* start Extracted material *

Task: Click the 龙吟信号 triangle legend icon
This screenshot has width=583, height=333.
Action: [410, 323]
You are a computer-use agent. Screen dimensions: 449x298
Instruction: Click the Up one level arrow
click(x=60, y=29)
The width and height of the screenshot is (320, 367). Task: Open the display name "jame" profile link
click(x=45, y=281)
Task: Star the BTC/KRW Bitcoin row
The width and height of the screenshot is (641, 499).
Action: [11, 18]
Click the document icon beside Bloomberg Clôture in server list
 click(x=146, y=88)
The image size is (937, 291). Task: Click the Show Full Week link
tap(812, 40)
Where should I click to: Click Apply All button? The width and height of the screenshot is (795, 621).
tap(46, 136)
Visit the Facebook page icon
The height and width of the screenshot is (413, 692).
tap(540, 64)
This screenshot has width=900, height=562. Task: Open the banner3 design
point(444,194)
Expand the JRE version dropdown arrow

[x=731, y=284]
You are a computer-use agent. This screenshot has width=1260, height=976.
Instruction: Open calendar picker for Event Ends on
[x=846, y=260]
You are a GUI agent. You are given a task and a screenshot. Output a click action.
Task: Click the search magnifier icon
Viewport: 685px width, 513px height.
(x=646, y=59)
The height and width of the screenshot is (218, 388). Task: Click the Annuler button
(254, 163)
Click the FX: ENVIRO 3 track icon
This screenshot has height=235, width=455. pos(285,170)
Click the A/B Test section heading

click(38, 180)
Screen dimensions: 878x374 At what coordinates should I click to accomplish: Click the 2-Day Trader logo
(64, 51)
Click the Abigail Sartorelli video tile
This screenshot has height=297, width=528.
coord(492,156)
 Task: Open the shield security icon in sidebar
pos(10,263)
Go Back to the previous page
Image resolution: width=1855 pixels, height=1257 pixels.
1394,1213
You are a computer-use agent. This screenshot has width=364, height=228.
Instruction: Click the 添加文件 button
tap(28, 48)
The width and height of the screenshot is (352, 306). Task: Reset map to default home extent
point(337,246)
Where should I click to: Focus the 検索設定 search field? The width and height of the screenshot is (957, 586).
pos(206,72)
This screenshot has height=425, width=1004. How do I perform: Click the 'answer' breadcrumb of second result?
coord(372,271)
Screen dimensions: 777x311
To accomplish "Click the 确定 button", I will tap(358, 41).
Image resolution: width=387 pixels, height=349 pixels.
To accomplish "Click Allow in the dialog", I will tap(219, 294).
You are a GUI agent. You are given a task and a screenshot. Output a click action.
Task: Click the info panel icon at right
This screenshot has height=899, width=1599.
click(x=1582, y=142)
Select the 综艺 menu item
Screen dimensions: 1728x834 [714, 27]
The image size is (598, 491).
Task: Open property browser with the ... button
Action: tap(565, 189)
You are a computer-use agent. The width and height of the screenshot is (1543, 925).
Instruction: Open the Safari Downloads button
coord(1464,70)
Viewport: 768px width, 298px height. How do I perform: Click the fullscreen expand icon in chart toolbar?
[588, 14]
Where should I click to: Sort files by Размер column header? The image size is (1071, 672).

* end Extracted material *

Stated goal:
Report how many lines of the data above contain the word "Open". Give only the number.

Answer to the task:
6